One of our software-projects uses a PostgreSQL-table with a column 'guid' of type bytea.
This is used with hibernate 3.3.2.GA with PostgreSQL 8.4, which serializes the java UUID type using java object serialization. The result is a value like the following escape
format bytea literal:
'\254\355\000\005sr\000\016java.util.UUID\274\231\003\367\230m\205/\002\000\002J\000\014leastSigBitsJ\000\013mostSigBitsxp\273\222)\360*r\322\262u\274\310\020\342\004M '
... which we cannot easily use in a query as select or condition to retrieve relevant rows.
Does anyone have a way to read or use the bytea-column in the select- or where-parts of a query (e.g. via psql or pgadmin3), without setting up some hibernate-query?
Update: See edit to question, this answer applies to the commonplace 16-byte serializations of uuid; the question was amended to reflect java serialization.
Interesting problem. I landed up writing a simple C extension to do it efficiently, but it's probably more sensible to use the PL/Python version below.
Because uuid
is a fixed sized type and bytea
is varlena
you can't just create cast ... as implicit
to binary-coerce them, because the variable length field header would get in the way.
There's no built-in function for bytea input to return a uuid. It'd be a handy thing to have, but I don't think anyone's done it yet.
Update: There's actually a simple way to do this. bytea
in hex form is actually a valid uuid literal once the \x
is stripped off, because uuid_in
accepts plain undecorated hex without -
or {}
. So just:
regress=> SET bytea_output = 'hex';
SET
regress=> SELECT CAST( substring(CAST (BYTEA '\x0FCC6350118D11E4A5597DE5338EB025' AS text) from 3) AS uuid);
substring
--------------------------------------
0fcc6350-118d-11e4-a559-7de5338eb025
(1 row)
It involves a couple of string copies and a hex encode/decode cycle, but it'll be tons faster than any of the PL answers I suggested earlier, though slower than C.

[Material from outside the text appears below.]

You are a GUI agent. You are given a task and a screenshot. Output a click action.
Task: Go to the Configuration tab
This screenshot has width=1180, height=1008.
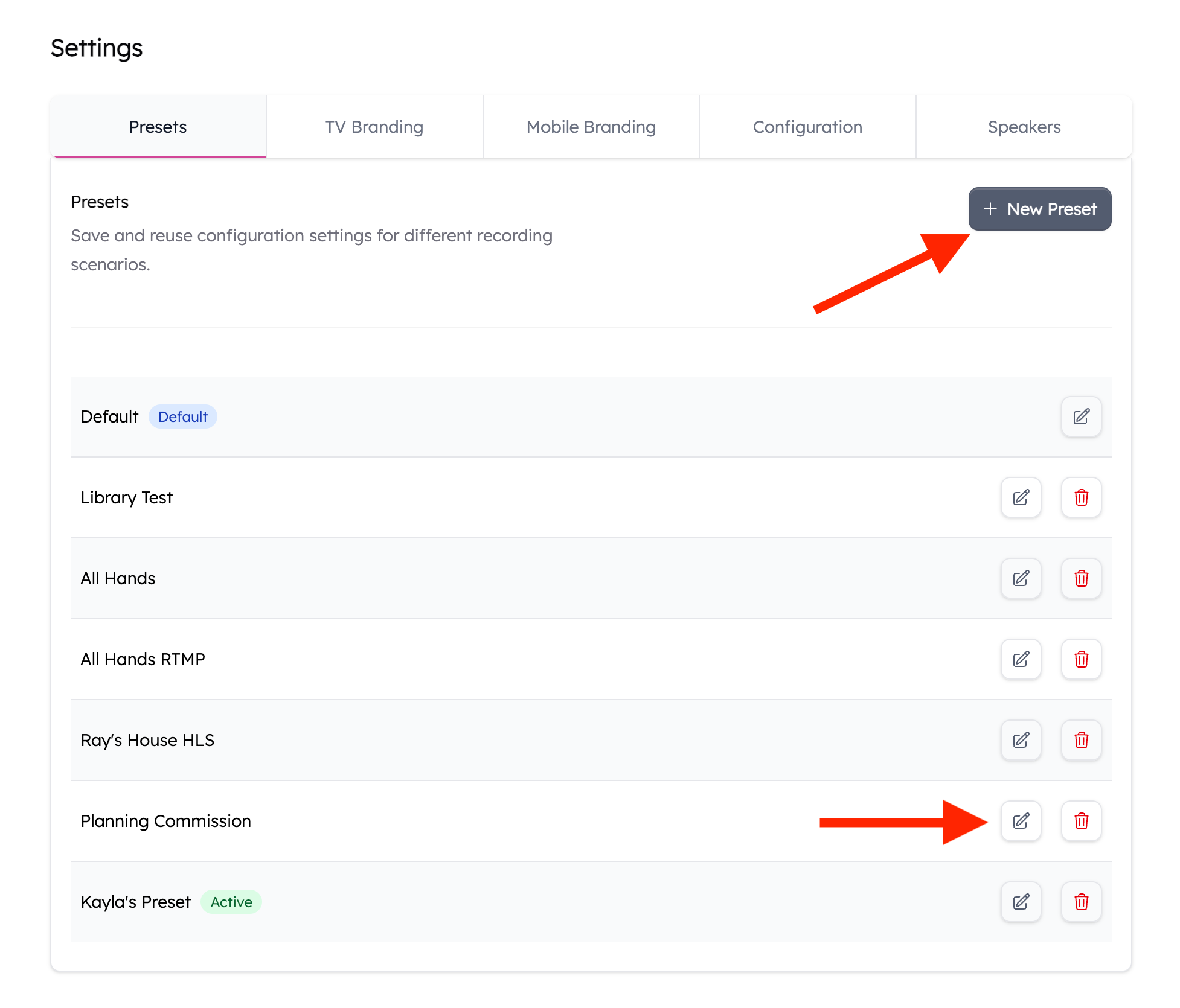807,127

Personally I recommend using PL/Perl or pl/pythonu. I'll follow up with an example.
Assuming your uuid is the hex-format bytea literal:
'\x0FCC6350118D11E4A5597DE5338EB025'
you could turn it into a uuid
type with:
create language plperlu;
create or replace function to_uuid(bytea) returns uuid language plperlu immutable as $$
use Data::UUID;
my $ug = new Data::UUID;
my $uuid = $ug->from_hexstring(substr($_[0],2));
return $ug->to_string($uuid);
$$
SET bytea_output = hex;
SELECT to_uuid(BYTEA '\x0FCC6350118D11E4A5597DE5338EB025');
It's probably faster and cleaner in Python because the PL/Python interface passes bytea
as raw bytes not as hex strings:
CREATE LANGUAGE plpythonu;
CREATE or replace function to_uuid(uuidbytes bytea)
RETURNS uuid LANGUAGE plpythonu IMMUTABLE
AS $$
import uuid
return uuid.UUID(bytes=uuidbytes)
$$;
SELECT to_uuid(BYTEA '\x0FCC6350118D11E4A5597DE5338EB025');
You can see the C extension module here.
But really, I mean it about it being ugly. If you want it done properly in C, it's best to actually patch PostgreSQL rather than use an extension.